* BEGIN *

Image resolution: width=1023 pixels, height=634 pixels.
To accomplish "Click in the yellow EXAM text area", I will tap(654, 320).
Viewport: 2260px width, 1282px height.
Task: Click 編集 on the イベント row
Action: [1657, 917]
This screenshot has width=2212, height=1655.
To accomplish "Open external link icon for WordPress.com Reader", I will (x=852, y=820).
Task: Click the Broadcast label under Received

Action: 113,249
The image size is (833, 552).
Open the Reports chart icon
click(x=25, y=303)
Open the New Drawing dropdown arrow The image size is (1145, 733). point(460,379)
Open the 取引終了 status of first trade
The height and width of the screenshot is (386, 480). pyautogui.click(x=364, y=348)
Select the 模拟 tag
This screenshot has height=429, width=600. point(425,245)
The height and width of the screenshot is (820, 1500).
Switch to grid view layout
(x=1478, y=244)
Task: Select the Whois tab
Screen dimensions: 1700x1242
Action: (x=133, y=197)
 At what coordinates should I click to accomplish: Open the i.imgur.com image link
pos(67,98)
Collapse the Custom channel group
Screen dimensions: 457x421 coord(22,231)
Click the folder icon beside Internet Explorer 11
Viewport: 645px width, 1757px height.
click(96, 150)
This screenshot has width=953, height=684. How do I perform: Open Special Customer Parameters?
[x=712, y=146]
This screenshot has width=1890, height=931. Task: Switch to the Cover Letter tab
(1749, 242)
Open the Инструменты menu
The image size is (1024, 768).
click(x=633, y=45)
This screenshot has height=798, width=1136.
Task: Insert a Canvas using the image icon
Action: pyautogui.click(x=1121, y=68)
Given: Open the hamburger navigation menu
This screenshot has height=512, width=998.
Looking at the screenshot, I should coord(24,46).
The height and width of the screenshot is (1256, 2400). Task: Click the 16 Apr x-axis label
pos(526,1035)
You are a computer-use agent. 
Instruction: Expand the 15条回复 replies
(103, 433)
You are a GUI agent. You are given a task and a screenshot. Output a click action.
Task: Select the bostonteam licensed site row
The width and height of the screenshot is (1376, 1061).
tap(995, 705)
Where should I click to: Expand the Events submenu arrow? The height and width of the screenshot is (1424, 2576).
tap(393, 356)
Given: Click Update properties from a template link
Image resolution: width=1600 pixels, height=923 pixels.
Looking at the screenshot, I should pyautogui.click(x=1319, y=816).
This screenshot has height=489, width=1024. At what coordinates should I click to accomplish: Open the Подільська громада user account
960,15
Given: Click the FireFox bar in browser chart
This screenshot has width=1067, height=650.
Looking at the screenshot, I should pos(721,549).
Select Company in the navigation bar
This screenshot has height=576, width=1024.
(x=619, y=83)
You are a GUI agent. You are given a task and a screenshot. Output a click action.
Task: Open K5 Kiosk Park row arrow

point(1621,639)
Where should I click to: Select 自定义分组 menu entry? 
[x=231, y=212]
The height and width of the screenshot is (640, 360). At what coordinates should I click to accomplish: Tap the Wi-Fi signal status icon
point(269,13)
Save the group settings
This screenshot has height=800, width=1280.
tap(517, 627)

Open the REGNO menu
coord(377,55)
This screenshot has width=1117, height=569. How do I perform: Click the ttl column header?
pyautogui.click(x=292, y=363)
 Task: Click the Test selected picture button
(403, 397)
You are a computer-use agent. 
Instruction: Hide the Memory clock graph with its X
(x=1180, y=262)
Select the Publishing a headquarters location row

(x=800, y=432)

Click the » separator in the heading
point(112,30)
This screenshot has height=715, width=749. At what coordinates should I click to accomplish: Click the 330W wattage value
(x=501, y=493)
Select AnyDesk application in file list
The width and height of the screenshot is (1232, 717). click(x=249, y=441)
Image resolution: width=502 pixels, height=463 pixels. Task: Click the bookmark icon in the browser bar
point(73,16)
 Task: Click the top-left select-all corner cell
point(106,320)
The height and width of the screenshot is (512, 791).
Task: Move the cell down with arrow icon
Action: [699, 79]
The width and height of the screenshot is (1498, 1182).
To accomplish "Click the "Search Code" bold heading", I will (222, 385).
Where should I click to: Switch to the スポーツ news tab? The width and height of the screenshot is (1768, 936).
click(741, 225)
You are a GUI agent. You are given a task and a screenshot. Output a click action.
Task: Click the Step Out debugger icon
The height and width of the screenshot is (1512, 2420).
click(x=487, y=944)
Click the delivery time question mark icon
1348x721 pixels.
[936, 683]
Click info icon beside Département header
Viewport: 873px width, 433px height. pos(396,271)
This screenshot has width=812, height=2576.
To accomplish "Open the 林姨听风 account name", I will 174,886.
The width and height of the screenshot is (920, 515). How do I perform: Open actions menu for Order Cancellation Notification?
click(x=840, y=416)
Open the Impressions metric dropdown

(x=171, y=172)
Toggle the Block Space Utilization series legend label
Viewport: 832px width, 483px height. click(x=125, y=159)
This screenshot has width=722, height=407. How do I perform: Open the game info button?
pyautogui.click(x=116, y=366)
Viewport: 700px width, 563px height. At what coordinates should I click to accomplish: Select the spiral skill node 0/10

* END *

# TASK PROMPT:
Write out all of the rows above again, keeping every character unchanged.

# RESULT OF THIS EXERCISE:
Image resolution: width=1023 pixels, height=634 pixels.
To accomplish "Click in the yellow EXAM text area", I will tap(654, 320).
Viewport: 2260px width, 1282px height.
Task: Click 編集 on the イベント row
Action: [1657, 917]
This screenshot has width=2212, height=1655.
To accomplish "Open external link icon for WordPress.com Reader", I will (x=852, y=820).
Task: Click the Broadcast label under Received

Action: 113,249
The image size is (833, 552).
Open the Reports chart icon
click(x=25, y=303)
Open the New Drawing dropdown arrow The image size is (1145, 733). point(460,379)
Open the 取引終了 status of first trade
The height and width of the screenshot is (386, 480). pyautogui.click(x=364, y=348)
Select the 模拟 tag
This screenshot has height=429, width=600. point(425,245)
The height and width of the screenshot is (820, 1500).
Switch to grid view layout
(x=1478, y=244)
Task: Select the Whois tab
Screen dimensions: 1700x1242
Action: (x=133, y=197)
 At what coordinates should I click to accomplish: Open the i.imgur.com image link
pos(67,98)
Collapse the Custom channel group
Screen dimensions: 457x421 coord(22,231)
Click the folder icon beside Internet Explorer 11
Viewport: 645px width, 1757px height.
click(96, 150)
This screenshot has width=953, height=684. How do I perform: Open Special Customer Parameters?
[x=712, y=146]
This screenshot has width=1890, height=931. Task: Switch to the Cover Letter tab
(1749, 242)
Open the Инструменты menu
The image size is (1024, 768).
click(x=633, y=45)
This screenshot has height=798, width=1136.
Task: Insert a Canvas using the image icon
Action: pyautogui.click(x=1121, y=68)
Given: Open the hamburger navigation menu
This screenshot has height=512, width=998.
Looking at the screenshot, I should coord(24,46).
The height and width of the screenshot is (1256, 2400). Task: Click the 16 Apr x-axis label
pos(526,1035)
You are a computer-use agent. 
Instruction: Expand the 15条回复 replies
(103, 433)
You are a GUI agent. You are given a task and a screenshot. Output a click action.
Task: Select the bostonteam licensed site row
The width and height of the screenshot is (1376, 1061).
tap(995, 705)
Where should I click to: Expand the Events submenu arrow? The height and width of the screenshot is (1424, 2576).
tap(393, 356)
Given: Click Update properties from a template link
Image resolution: width=1600 pixels, height=923 pixels.
Looking at the screenshot, I should pyautogui.click(x=1319, y=816).
This screenshot has height=489, width=1024. At what coordinates should I click to accomplish: Open the Подільська громада user account
960,15
Given: Click the FireFox bar in browser chart
This screenshot has width=1067, height=650.
Looking at the screenshot, I should pos(721,549).
Select Company in the navigation bar
This screenshot has height=576, width=1024.
(x=619, y=83)
You are a GUI agent. You are given a task and a screenshot. Output a click action.
Task: Open K5 Kiosk Park row arrow

point(1621,639)
Where should I click to: Select 自定义分组 menu entry? 
[x=231, y=212]
The height and width of the screenshot is (640, 360). At what coordinates should I click to accomplish: Tap the Wi-Fi signal status icon
point(269,13)
Save the group settings
This screenshot has height=800, width=1280.
tap(517, 627)

Open the REGNO menu
coord(377,55)
This screenshot has width=1117, height=569. How do I perform: Click the ttl column header?
pyautogui.click(x=292, y=363)
 Task: Click the Test selected picture button
(403, 397)
You are a computer-use agent. 
Instruction: Hide the Memory clock graph with its X
(x=1180, y=262)
Select the Publishing a headquarters location row

(x=800, y=432)

Click the » separator in the heading
point(112,30)
This screenshot has height=715, width=749. At what coordinates should I click to accomplish: Click the 330W wattage value
(x=501, y=493)
Select AnyDesk application in file list
The width and height of the screenshot is (1232, 717). click(x=249, y=441)
Image resolution: width=502 pixels, height=463 pixels. Task: Click the bookmark icon in the browser bar
point(73,16)
 Task: Click the top-left select-all corner cell
point(106,320)
The height and width of the screenshot is (512, 791).
Task: Move the cell down with arrow icon
Action: [699, 79]
The width and height of the screenshot is (1498, 1182).
To accomplish "Click the "Search Code" bold heading", I will (222, 385).
Where should I click to: Switch to the スポーツ news tab? The width and height of the screenshot is (1768, 936).
click(741, 225)
You are a GUI agent. You are given a task and a screenshot. Output a click action.
Task: Click the Step Out debugger icon
The height and width of the screenshot is (1512, 2420).
click(x=487, y=944)
Click the delivery time question mark icon
1348x721 pixels.
[936, 683]
Click info icon beside Département header
Viewport: 873px width, 433px height. pos(396,271)
This screenshot has width=812, height=2576.
To accomplish "Open the 林姨听风 account name", I will 174,886.
The width and height of the screenshot is (920, 515). How do I perform: Open actions menu for Order Cancellation Notification?
click(x=840, y=416)
Open the Impressions metric dropdown

(x=171, y=172)
Toggle the Block Space Utilization series legend label
Viewport: 832px width, 483px height. click(x=125, y=159)
This screenshot has width=722, height=407. How do I perform: Open the game info button?
pyautogui.click(x=116, y=366)
Viewport: 700px width, 563px height. At what coordinates should I click to accomplish: Select the spiral skill node 0/10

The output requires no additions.